20年にわたり北米サッカー界の象徴的存在であったブレイザー元理事は、世界のサッカー界を統括する組織を舞台に繰り広げられた大規模な汚職事件に絡み、金銭を強要した罪を認めていたことが判明した。
ブレイザー元理事の証言は、連邦裁判所の文書で「恐喝が横行する腐敗した組織」と称されているFIFAに対する米当局の捜査方針の鍵を握っている。
70歳のブレイザー元理事は、北中米カリブ海サッカー連盟(CONCACAF)とFIFAの執行委員会メンバーの主導的立場として、一連の容疑への関与を認めている。
ブレイザー元理事は現在、自身の判決を待つと同時に、ほかの幹部の裁判で証言を求められる可能性があり、最も重罪とされる恐喝では最大20年の服役が科されることになる。
しかし、同日の報道では共謀したとされるほかのFIFA幹部の名前は明らかにされていない。
ブレイザー元理事は答弁の中で、「1998年W杯の開催国決定をめぐり、1992年前後にほかの人物と共謀して賄賂の授受を促すことに合意した」と証言したとされている。
1998年大会の開催国は、最終的にモロッコを抑えてフランスに決定したが、容疑の詳細が記載されている裁判所の文書によれば、共犯者がモロッコから賄賂を受け取った際、ブレイザー元理事も同席していたとされている。
ブレイザー元理事はまた、自身と「ほかのFIFA執行委員会」が南アフリカで開催された2010年W杯(2010 World Cup)の招致活動で、賄賂を受け取ることに合意したことを認めた。
南アフリカの関係者は、開催地の権利を確保するために1000万ドルの賄賂を支払ったとする米当局の容疑を強く否定している。
さらにブレイザー元理事は、北中米カリブ海の王者を決めるゴールドカップ(CONCACAF Gold Cup)の1996年、1998年、2000年、2002年、そして2003年大会の放送権などの見返りとして、共犯者らと「賄賂やキックバックの授受に合意した」ことを認めている。
ブレイザー元理事は、2013年11月に米ニューヨーク(New York)で行われた非公開の審理で、脱税を含めた10件の罪を認めたあと、1000万ドルを支払って保釈された。

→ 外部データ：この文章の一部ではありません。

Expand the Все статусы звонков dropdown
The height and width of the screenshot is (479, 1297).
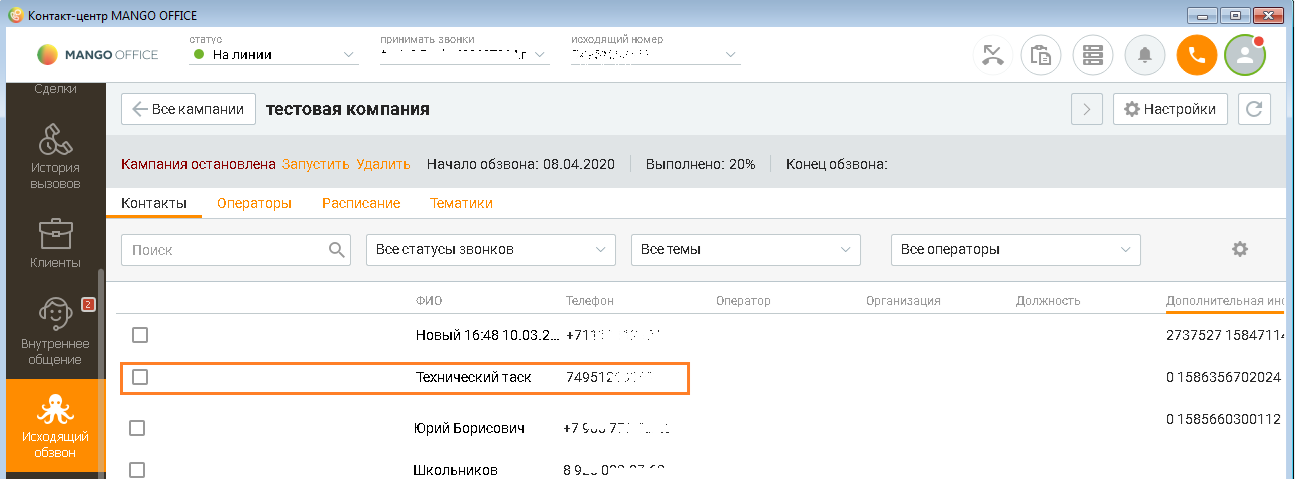(x=491, y=249)
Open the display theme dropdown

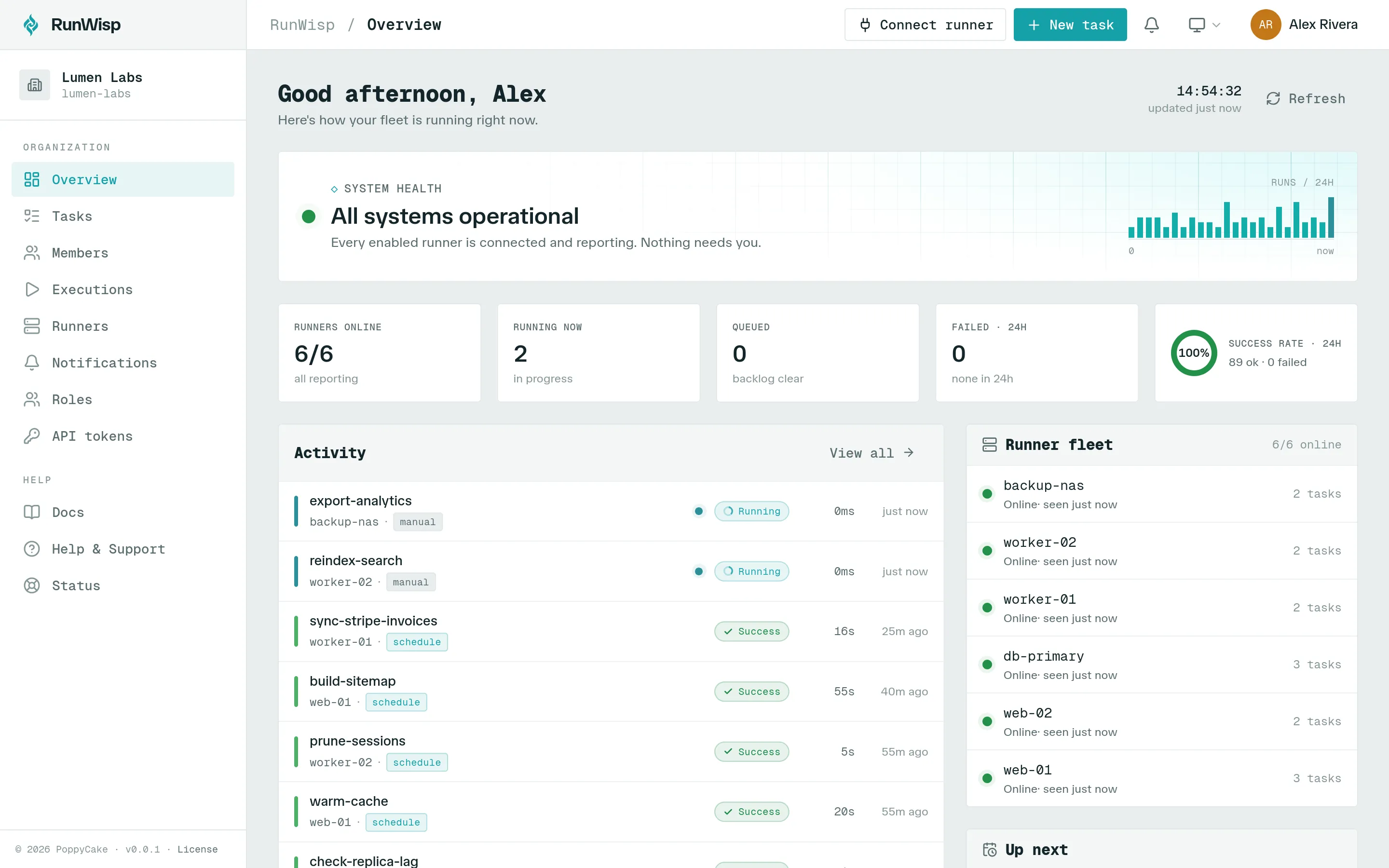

ブレイザー元理事は裁判官に対し、自身が直腸がんの治療中であり、糖尿病と冠動脈疾患も抱えていると訴えていた。
米メディアによると、連邦捜査局(FBI)は現在、サッカー関係者に巨額の賄賂が支払われた問題で、ジョセフ・ゼップ・ブラッター(Joseph Sepp Blatter)会長の役割を調査していると伝えられている。